# Required action
Work out how many lines in the records below include the string "Switch", and reply with that number alone.

Pixel coordinate grounding data
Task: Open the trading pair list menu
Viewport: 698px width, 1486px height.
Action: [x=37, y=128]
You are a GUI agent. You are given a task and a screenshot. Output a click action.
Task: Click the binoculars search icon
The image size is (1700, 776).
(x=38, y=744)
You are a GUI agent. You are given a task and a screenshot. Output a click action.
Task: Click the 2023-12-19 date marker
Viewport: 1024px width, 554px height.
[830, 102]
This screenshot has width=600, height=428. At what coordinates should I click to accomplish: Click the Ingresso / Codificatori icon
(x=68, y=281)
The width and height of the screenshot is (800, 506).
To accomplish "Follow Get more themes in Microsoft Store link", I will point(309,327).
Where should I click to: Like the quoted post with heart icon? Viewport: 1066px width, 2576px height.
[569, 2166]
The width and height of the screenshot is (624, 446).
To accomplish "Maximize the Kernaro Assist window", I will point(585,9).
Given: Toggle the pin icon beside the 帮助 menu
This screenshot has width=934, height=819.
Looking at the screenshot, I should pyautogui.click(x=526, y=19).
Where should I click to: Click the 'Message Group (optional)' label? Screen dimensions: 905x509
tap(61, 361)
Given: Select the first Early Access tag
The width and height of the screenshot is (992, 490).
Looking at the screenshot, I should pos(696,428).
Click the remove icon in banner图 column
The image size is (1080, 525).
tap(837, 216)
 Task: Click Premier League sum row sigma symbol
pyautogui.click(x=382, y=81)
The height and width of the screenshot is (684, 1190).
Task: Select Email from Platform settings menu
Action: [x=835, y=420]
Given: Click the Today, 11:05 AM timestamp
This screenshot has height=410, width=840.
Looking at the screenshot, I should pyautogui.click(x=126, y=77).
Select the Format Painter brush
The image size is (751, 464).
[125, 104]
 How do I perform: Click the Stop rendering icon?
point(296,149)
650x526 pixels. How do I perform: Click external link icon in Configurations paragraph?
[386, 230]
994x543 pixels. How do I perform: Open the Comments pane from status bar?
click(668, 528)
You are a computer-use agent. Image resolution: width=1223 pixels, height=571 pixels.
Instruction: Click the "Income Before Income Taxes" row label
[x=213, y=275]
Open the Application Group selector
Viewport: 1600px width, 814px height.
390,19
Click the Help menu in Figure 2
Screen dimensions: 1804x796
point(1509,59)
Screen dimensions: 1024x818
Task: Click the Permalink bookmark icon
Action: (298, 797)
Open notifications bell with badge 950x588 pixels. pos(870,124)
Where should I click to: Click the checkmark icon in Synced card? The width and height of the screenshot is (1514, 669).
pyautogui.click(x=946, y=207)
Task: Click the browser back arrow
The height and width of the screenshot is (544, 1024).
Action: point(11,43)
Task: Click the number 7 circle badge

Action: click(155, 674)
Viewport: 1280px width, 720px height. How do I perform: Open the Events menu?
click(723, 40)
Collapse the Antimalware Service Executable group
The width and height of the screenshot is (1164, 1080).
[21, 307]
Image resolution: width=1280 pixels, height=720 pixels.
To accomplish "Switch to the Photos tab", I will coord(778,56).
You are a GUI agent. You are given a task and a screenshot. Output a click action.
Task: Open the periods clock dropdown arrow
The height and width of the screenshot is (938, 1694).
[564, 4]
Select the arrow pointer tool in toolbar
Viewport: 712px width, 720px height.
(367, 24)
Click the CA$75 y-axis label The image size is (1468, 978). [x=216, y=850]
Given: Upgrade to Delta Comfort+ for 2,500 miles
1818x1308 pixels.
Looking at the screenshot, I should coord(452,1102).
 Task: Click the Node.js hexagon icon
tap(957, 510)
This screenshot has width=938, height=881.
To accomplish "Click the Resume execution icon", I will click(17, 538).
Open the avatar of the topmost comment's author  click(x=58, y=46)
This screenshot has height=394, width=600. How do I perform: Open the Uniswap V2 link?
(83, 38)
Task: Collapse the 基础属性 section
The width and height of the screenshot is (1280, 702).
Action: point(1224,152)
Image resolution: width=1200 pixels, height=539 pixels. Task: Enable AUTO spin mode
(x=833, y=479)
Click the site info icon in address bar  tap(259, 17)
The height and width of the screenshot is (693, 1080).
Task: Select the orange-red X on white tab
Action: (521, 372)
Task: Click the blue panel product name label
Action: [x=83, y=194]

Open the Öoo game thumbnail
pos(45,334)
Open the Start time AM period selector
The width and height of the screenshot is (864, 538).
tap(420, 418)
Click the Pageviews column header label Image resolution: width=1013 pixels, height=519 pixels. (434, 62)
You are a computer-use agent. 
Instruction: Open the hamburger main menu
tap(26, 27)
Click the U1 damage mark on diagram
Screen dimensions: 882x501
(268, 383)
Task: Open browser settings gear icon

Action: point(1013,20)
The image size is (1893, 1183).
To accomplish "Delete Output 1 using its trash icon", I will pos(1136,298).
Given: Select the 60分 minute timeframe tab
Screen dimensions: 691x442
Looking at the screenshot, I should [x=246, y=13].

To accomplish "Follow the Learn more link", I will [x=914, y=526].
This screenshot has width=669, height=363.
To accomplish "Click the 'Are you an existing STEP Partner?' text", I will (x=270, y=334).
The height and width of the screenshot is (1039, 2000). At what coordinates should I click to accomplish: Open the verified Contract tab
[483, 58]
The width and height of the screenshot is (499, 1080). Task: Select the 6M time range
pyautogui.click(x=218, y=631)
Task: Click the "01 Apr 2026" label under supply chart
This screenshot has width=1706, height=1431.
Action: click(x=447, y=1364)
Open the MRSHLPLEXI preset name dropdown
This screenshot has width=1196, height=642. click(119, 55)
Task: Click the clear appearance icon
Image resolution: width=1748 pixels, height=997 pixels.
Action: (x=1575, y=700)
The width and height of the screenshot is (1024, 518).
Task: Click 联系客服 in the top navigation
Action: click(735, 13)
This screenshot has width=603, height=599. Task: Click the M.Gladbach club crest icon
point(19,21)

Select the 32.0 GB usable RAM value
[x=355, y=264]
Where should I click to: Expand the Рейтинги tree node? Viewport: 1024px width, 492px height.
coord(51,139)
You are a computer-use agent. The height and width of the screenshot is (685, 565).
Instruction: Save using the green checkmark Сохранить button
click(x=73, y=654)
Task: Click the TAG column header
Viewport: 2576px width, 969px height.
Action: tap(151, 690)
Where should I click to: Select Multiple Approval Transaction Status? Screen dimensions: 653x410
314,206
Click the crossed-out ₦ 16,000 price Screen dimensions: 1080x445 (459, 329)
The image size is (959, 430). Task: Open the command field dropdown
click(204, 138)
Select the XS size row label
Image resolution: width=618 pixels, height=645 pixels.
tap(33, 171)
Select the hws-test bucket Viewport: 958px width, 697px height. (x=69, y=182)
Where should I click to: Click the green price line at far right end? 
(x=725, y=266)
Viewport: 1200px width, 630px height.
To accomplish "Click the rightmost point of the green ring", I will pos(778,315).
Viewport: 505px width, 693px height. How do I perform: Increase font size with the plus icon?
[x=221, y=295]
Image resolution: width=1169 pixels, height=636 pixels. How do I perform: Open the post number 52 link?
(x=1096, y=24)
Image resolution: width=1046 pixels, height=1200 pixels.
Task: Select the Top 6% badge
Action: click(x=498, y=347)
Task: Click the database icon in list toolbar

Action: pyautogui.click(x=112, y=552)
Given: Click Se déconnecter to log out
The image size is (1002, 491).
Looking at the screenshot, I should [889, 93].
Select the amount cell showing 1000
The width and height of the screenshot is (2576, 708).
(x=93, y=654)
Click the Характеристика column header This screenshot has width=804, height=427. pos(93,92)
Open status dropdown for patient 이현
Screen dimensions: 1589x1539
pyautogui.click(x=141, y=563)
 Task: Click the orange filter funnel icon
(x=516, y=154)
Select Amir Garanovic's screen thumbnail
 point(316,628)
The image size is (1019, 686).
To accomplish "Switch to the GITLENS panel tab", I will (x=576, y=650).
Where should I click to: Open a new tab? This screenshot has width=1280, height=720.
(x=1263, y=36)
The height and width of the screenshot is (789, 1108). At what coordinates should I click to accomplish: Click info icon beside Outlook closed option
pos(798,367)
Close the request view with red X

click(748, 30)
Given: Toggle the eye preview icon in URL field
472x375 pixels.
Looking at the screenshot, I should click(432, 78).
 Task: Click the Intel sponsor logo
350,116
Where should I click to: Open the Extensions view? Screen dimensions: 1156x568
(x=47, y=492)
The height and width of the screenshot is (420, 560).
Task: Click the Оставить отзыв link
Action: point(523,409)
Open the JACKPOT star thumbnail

# Output for this exercise
2